• **EXERCISE DATA**:
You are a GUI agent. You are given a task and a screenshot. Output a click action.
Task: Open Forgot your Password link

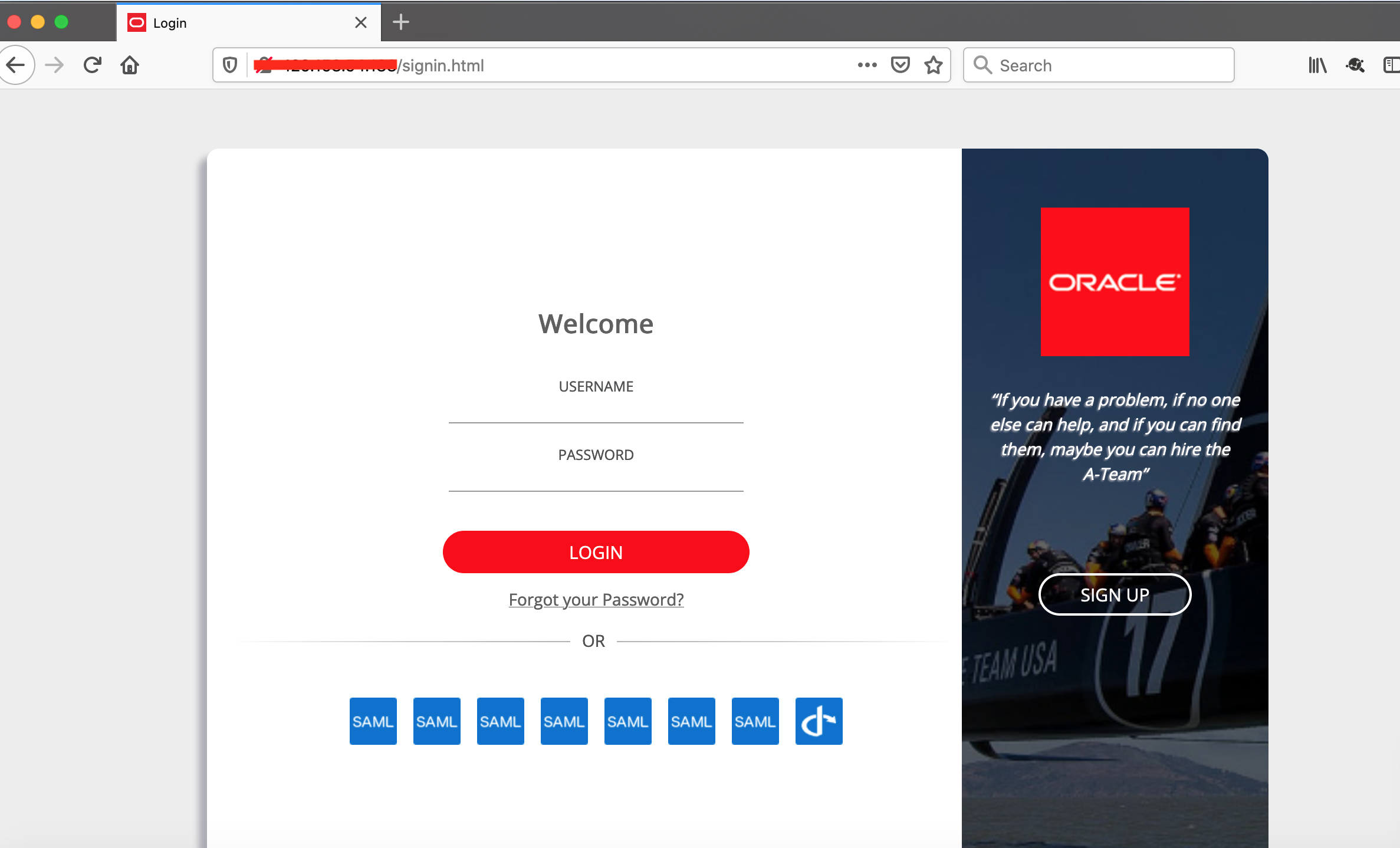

--

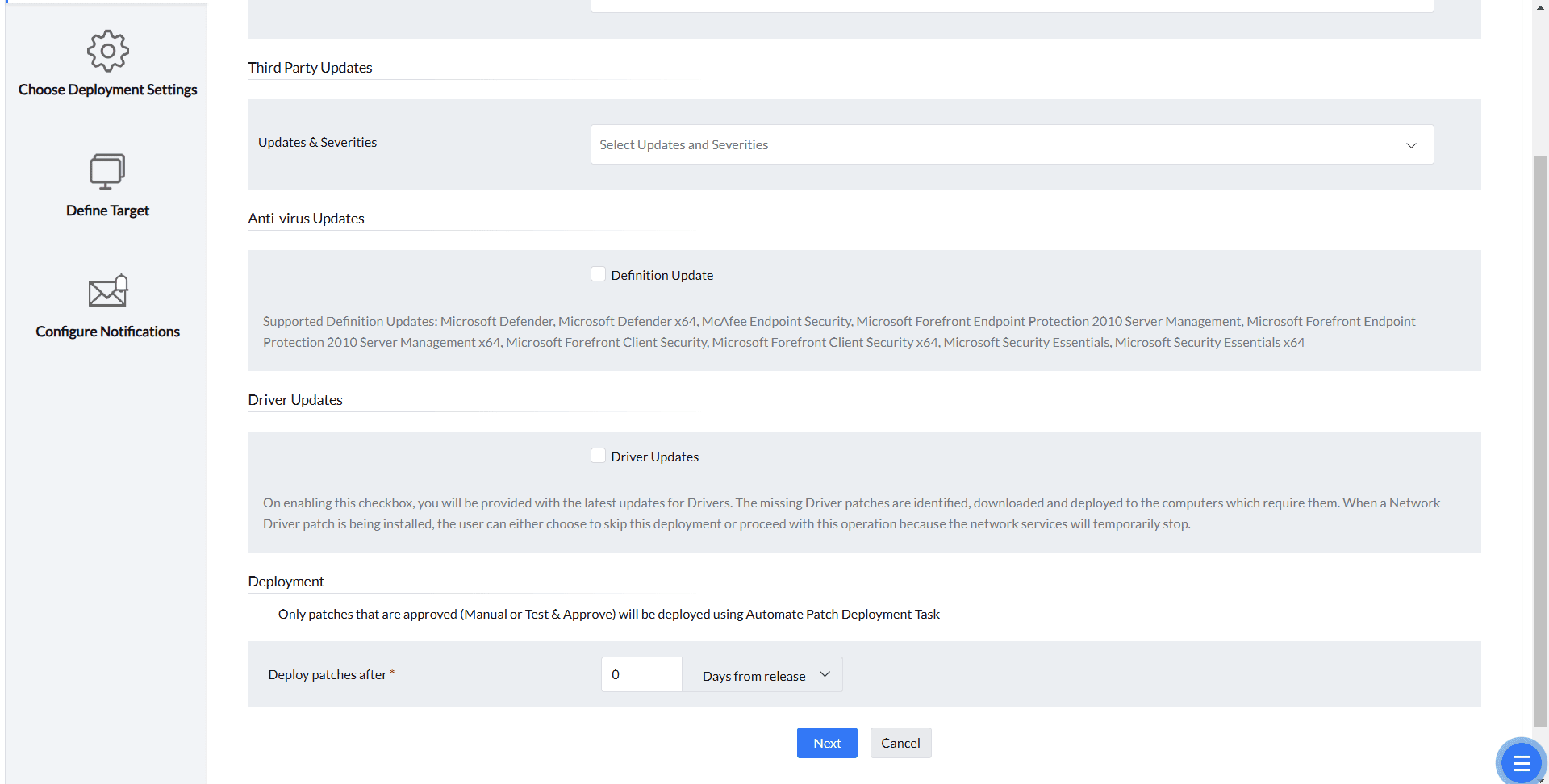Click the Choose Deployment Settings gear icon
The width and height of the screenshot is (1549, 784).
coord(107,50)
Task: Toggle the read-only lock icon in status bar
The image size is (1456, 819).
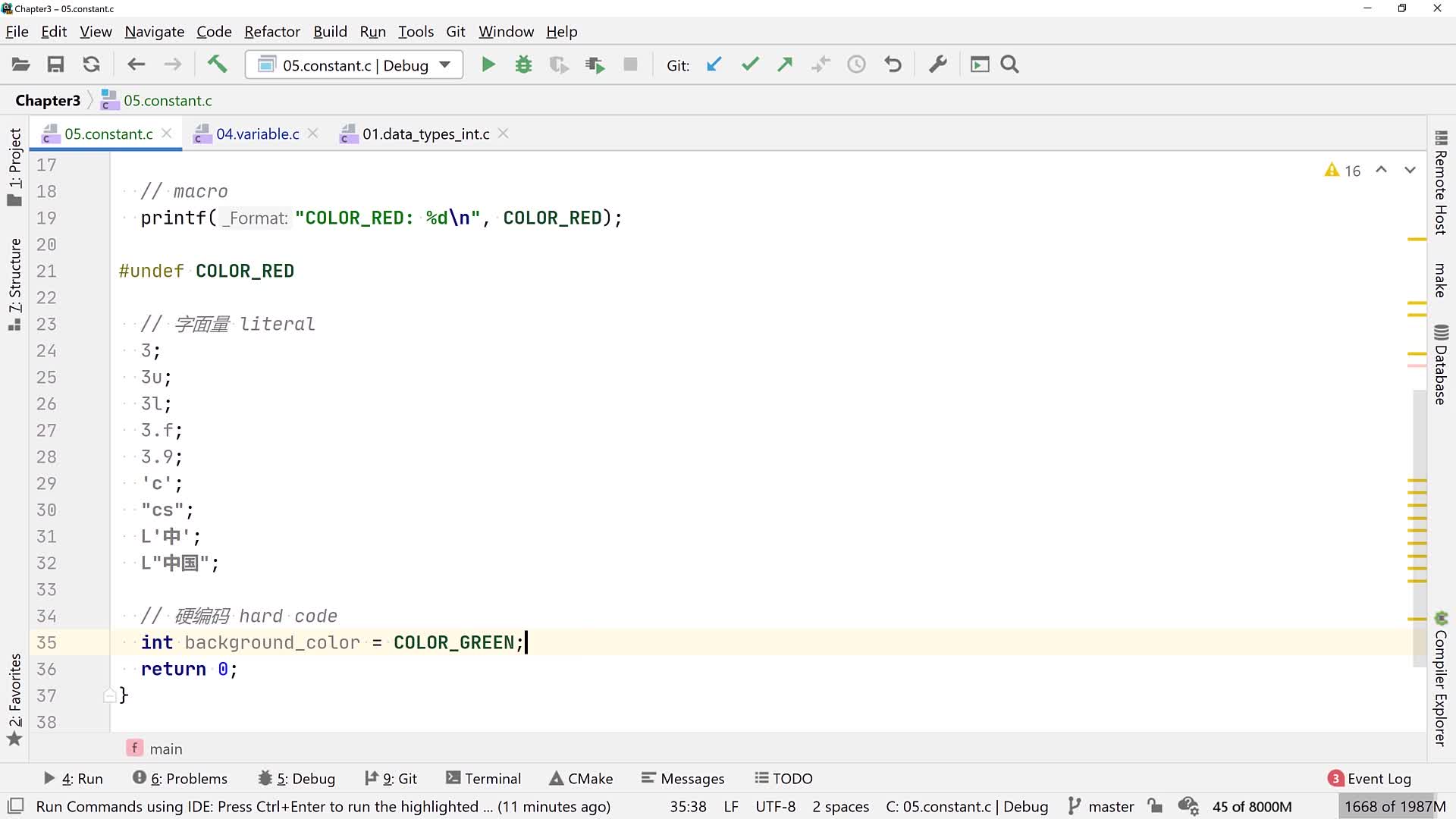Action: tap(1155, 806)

• **TASK**: All lines above from the one holding "You are a GUI" to the one holding "Task: Open Forgot your Password link", inclusive, are to be copied exactly; no other line is wanted.

• **TASK OUTPUT**:
You are a GUI agent. You are given a task and a screenshot. Output a click action.
Task: Open Forgot your Password link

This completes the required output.